Friday, August 29, 2008

I'm Ashamed of Myself

I have a bit of a secret that I'm a bit ashamed of. Normally, I'm full of ironic disinterest and emotionally distance myself from the world around me, at least on the outside. K knows that front of mine is entirely for entertainment purposes and that I'm actually a weepy romantic who's entirely full of shit. However, in the past I've always been able to remain pragmatic and passionless when it came to politics. I voted for Nader during W's first run on the White House, but I honestly knew it was a wasted vote (but then so was a vote for Gore in Georgia). I respected a lot of what Nader stood for (and understood he was never a perfect match for the Green Party), but I voted for him in the hopes he'd get the votes needed to get the Green Party an automatic berth on the ballot in future elections in my state. I wasn't even a gung-ho Green Party type. I just wanted to get another party enough clout to perhaps re-energize the left.

I voted for Kerry in the next election. I knew he was a lousy politician, not by his platform or his ethics (which could have been lousy, but I have no proof) but by the fact he perhaps had a dollop more charisma than Gore, but not enough to be worth anything. This guy wasn't going to have any pull at the polls and it worried me he wouldn't have any pull as president. My vote was entirely a vote against Bush, again wasted in a state that had become staunchly red in my lifetime. I had no delusions of Kerry as a savior or even anything more than just another big-time politician. I pulled the lever because he was the only realistic option.
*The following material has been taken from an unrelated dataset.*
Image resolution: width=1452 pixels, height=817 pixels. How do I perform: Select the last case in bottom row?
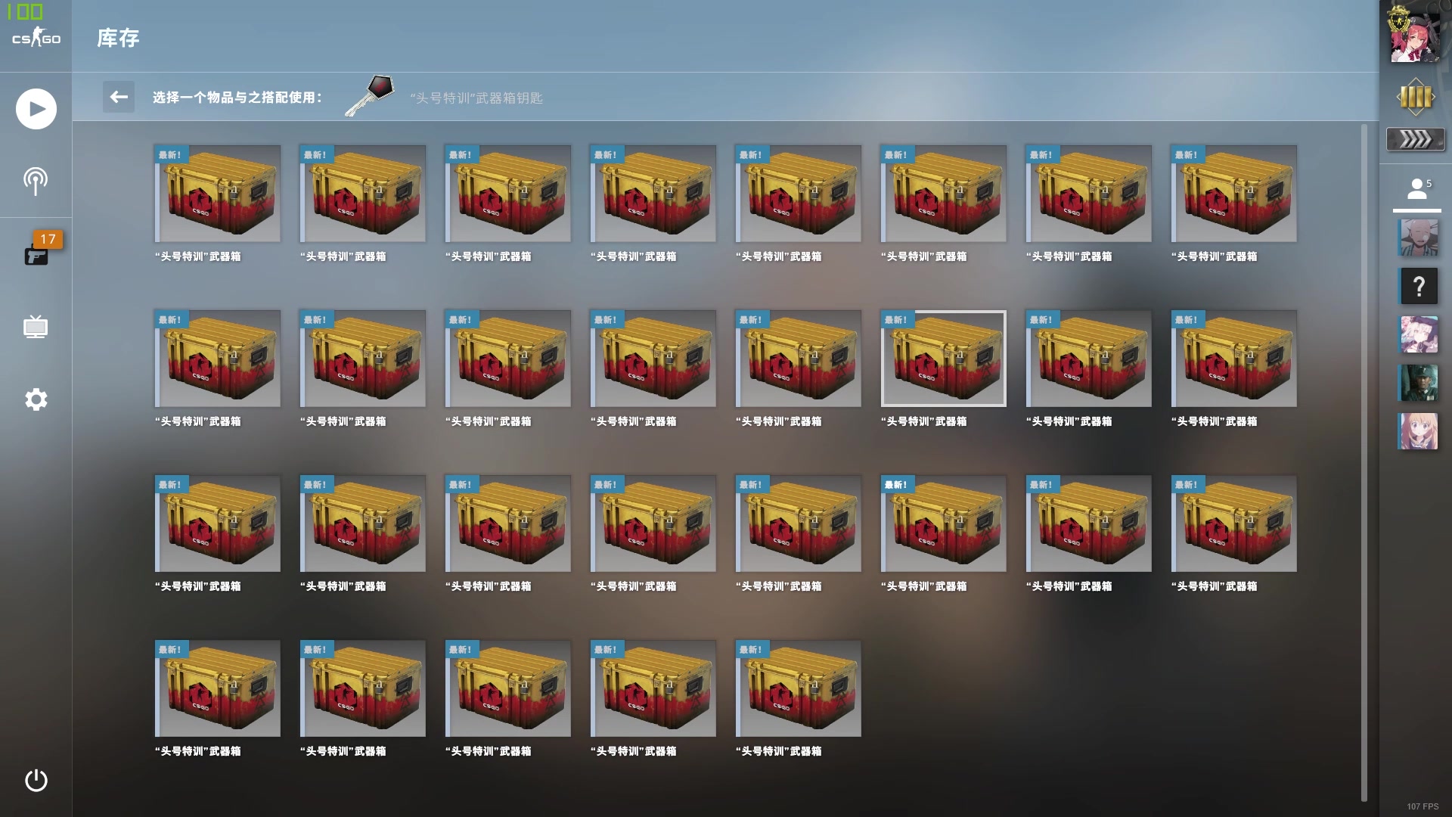[798, 688]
The last time I felt anything resembling passion for a politician was back in my youth. When I was 12, Ross Perot made his first run for president and impressed me. I was just starting to grow out of my Republican Limbaugh-loving childhood (I was a weird kid) and this guy really impressed me. Actually, if you go back to his campaign and withhold the humor of the short guy with the big ears pulling out the charts, you'll realize that he wasn't really a joke. That guy was better prepared and more practical in his approach than any politician before or since. You knew exactly what you were getting with him and you knew that while Dana Carvey would be mocking him anyway, that he would have made a highly competent leader. In fact my enthusiasm for the guy was so great that I even managed to convince my parents to vote for the guy. Not too shabby for a kid in middle school.

It wasn't long after that I realized that there's no such thing as a good politician at that level. The obstacle course of elections and backroom dealings they have to go through to get there weeds out anyone who isn't so obsessively competitive and desirous of power that they're willing to bend or break the rules. This often extends into their personal life, which explains why politicians seem to have more personal scandals than people I personally know. They're used to be powerful and getting what they want and it corrupts them. I've never been fooled since and I have always voted with the knowledge that the guy I agreed with more was still probably a complete tool. That doesn't exactly lead to enthusiastic voting. In fact, I've skipped voting for most elections since I turned 18 ten years ago. It just didn't matter.

This time is different. Despite my active attempts to prevent it, I keep getting excited about Barack Obama. I'm fully aware that part of it is his charisma. I could feel his pull the very first time I saw him speak while at work at the newspaper with CNN on mute while he spoke at the Democratic National Convention four years ago. I know that just because he's animal magnetism personified (if you remove any sexual connotations from the term) it doesn't mean that he's any better of a person or any more sincere in his policies than other presidential candidates. Still, I find myself hoping that his supersonic political rise didn't get him enough time to develop the ideological cynicism prevalent among high-level politicians. I ignore his modification of political stances as just his acknowledgment that he has to get elected first and compromise is the only way things are going to get done with our political system. Despite my surging enthusiasm for this man, I know that I'm probably placing my own hopes on his carefully crafted facade. Still, I can only hope that enough people share my enthusiasm so that I can press his name on the touch-screen in November, watch him become president next year and then have him play the part well enough that I can keep pretending even after he leaves office. I'd be satisfied with that. As long as he keeps that facade up, I'll be happy.

You know what? This video pretty much mocks me sufficiently.


Courtney said...

So your big shameful secret is that you like Obama? That's nothing to be ashamed of; the guy is inspiring. How anyone could have watched his speech on Thursday and still not want him to be president is beyond me.

That video is hilarious, though.

Jacob said...

Not that I like the guy, but that I'm so enthusiastic about liking the guy. The last thing I want to be is one of those die-hard political groupies who can't admit when their guy has fucked up because they love him so much. I'm going to have to watch myself with this guy. I'd prefer myself to remain rational and emotionally detached so I don't get stupid with him. Being stupid in love is a good thing. Being stupid in politics not so much.

Chris said...

I hear you, Jacob. I'm drawn to the guy, too, even though I know he's probably totally full of shit.

If nothing else, I think he's less likely to ship all the boys who like to play with guns off to some desert to die. I count that as a solid reason to vote for him.

Julie said...

I have to hope that as a novice, he'd be more willing to listen to the advice of really smart people. I would elect a complete and total moron if they would surround themselves with the best cabinet available.